By definition, that’s not “progress in knowledge,” since it denies that a contemporary scholar necessarily knows more on the subject than a reader from a previous century. It presumes that the only form of “progress” is each individual’s advancement in coming to understand the perennial problems and puzzles of the human condition, and it looks to great writers of the past for help in acquiring that understanding.

This explains the resistance shown by many conservatives toward efforts to achieve progress in knowledge by expanding the canon: They tend to presume that the authors and books that come down to us as “great” will provide more guidance than those that have disappeared into obscurity. It also explains why many conservative academics prefer to teach at small liberal arts colleges, where they can spend their days poring over the same old books by the same old writers, making their own personal progress toward understanding, in part by leading new generations of young people to begin their own personal progress toward the same goal.

But this means that the culture of the research university stands in considerable tension with what motivates many conservatives to pursue academic study in the first place.

When a friend of mine told me that his unfinished dissertation was on aphorisms in history, I was excited to read it. I was young and naïve at the time, though, so I was expecting a more general overview. It turned out to be a specific focus on a particular use of aphoristic sententiousness in a particular section of Chaucer’s Canterbury Tales, not the sort of thing that will ever make its way into ordinary conversation. By contrast, when I came across James Geary’s book The World in a Phrase: A Brief History of the Aphorism, I thought I had finally found the fulfillment of my earlier expectations, only to find myself quoting Julius Caesar upon finishing it: “Nice. Nice. Not thrilling, but nice.” It was the sort of pleasant book that passes easily through your eyes and out of your memory like so much fiber through your digestive tract. It turns out that while aphorisms in particular are fascinating, there just isn’t much to say about aphorisms in general, as a genre. It’s better to just go straight to the source—read the practitioners themselves. rather than filter them through intermediaries.

Linker’s piece is excellent, and I think he’s exactly right. When people complain about the lack of conservatives in academia, they’re referring mostly to the humanities. But the culture of the research university incentivizes the wrong sort of attitude and approach to humanistic learning. That same sort of approach — seeking a counterintuitive, novel perspective on old topics, attempting to build one’s own name by tearing down an established predecessor — permeates a lot of popular writing online as well. While thinking about Thoreau the other day, I had a vague memory of having seen yet another recent viral piece attacking him for…well, who knows. Whatever it was, it’s easy enough to find things to upbraid him over, if that’s the angle you want to take. But we’re still talking about Thoreau centuries later because he was a fantastic writer, whereas the twenty-something gender studies major who’s currently getting clicks and praise for denouncing his problematic views on this, that or the other won’t even be remembered five years from now. Well, if I may repurpose the words of a famous prophet, those hack writers have received the reward they’re most interested in. But for those who are willing to shut the door on academic careerism and trendy contrarianism, greater rewards can be found by quietly studying in private with the great minds of the past.

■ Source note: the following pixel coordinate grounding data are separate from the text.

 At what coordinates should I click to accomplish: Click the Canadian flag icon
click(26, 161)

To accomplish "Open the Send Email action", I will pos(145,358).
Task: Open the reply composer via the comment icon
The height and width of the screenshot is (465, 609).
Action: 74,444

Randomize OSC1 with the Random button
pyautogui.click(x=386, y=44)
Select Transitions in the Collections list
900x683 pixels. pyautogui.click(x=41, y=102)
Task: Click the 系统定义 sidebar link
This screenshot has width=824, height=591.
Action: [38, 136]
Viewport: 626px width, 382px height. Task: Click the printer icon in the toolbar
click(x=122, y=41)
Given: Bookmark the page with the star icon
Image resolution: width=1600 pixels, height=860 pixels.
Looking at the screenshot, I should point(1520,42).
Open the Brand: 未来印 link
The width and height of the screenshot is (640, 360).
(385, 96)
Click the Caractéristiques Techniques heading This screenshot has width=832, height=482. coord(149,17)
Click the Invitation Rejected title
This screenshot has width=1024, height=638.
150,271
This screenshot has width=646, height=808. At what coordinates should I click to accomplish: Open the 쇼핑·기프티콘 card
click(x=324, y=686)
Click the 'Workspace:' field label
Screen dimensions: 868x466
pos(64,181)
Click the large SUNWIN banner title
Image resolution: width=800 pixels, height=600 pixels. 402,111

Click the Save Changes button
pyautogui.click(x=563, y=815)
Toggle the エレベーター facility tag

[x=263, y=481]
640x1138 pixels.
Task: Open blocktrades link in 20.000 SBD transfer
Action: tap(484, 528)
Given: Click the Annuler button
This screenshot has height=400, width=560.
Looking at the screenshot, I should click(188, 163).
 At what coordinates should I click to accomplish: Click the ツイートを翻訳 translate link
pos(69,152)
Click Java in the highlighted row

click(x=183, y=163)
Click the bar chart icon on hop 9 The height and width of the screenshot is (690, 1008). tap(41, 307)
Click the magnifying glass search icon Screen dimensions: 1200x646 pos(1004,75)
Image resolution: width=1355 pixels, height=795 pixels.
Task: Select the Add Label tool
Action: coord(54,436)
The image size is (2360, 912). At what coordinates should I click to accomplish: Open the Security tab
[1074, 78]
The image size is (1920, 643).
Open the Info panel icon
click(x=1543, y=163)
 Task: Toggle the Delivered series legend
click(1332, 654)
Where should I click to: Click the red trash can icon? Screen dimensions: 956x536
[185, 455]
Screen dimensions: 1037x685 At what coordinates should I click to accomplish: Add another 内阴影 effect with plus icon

I mean that quite literally — there’s no need to take on massive financial debt just to study the classics and apply their lessons to everyday life. In fact, the sunk costs of doing so will almost irresistibly incentivize you to become yet another tenure-chasing ideologue. We’re fortunate enough to live in an age when both the materials and a supporting community of like-minded people (if you’re so inclined) are a few mouse-clicks away. I’m picturing something like Morris Berman’s “new monastic individual” (minus the almost cartoonish bitterness and despair that Berman evinces in his more recent writings). There’s no need to cast down this culture’s idols of progress. Just refuse to offer them prayers.